McGraw-Edison Co., an Illinois-based maker of electrical, automotive and industrial equipment, agreed to be taken private yesterday in a $1.3 billion transaction that would be one of the largest leveraged buyouts in U.S. corporate history.

Forstmann-Little & Co., a New York-based investment company that specializes in leveraged buyouts, said it would put up about $300 million of the purchase price, with the rest coming from bank loans. Members of McGraw-Edison's top management would likely become part-owners of the company, the firm said.

In a leveraged buyout, a company is purchased with mostly borrowed money using the company's assets as collateral. The loans are then paid back out of the company's cash flow. An investment company and members of management typically are key owners of the company under the new arrangement.

McGraw-Edison said the transaction was worth $59 a share to its current stockholders, a large premium over the company's recent stock price. McGraw-Edison stock jumped 11 to 55 1/2 yesterday following announcement of the planned deal.

"The shareholders are getting a good deal," said Nicholas P. Heymann, an analyst at Drexel Burnham Lambert. "It's a healthy price."

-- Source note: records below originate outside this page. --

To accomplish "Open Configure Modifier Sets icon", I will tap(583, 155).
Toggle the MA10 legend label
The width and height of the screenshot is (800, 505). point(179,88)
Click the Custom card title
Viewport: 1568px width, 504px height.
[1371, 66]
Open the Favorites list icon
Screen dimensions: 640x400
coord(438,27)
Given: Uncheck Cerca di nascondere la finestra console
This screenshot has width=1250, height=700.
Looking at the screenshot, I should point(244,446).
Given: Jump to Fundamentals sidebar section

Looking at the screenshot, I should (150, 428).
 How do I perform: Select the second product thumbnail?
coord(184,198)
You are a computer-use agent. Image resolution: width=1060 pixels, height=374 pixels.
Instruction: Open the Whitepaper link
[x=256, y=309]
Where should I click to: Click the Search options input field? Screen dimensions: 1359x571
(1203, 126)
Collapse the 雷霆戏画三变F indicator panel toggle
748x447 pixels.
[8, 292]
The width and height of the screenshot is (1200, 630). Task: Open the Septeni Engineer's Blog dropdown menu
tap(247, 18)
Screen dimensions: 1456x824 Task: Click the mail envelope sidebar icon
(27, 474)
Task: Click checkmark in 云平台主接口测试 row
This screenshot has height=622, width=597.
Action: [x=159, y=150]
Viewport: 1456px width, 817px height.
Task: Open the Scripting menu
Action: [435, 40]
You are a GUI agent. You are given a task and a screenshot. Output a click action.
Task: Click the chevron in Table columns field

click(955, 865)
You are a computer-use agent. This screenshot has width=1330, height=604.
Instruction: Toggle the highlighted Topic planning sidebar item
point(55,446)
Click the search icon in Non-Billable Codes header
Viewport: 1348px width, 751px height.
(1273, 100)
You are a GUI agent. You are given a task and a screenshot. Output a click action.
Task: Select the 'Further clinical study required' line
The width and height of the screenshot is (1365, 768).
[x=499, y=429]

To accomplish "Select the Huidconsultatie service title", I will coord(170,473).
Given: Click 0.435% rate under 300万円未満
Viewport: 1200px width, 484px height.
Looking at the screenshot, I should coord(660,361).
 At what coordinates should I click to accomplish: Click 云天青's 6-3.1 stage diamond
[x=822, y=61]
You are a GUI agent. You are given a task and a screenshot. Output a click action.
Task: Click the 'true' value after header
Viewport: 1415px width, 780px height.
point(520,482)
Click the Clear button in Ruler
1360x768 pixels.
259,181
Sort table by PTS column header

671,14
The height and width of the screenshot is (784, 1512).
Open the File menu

Based in Rolling Meadows, Ill., a suburb of Chicago, McGraw-Edison is an old-line industrial company that makes heavy-duty electrical equipment for use by utilities and commericial customers; a variety of auto parts, including headlights, brakes, dashboard displays and switches; and a number of other products, including fuses, industrial floor-care equipment and lighting devices. Last year, McGraw-Edison had revenue of about $1.7 billion.

"They are not in growth businesses," said Gail Landis, an analyst at Sanford C. Bernstein & Co. "They tend to be in mature industrial businesses."

The company has been undergoing restructuring in recent years, moving out of some consumer-products areas and into more profitable industrial businesses. It suffered financial setbacks during the recession, but analysts said it has been recovering strongly in most areas of its business.

Heymann suggested the company would continue adding and subtracting businesses after it is taken private. He said the company might try to sell its utility-equipment operations, which have suffered from a slowdown in power-plant construction.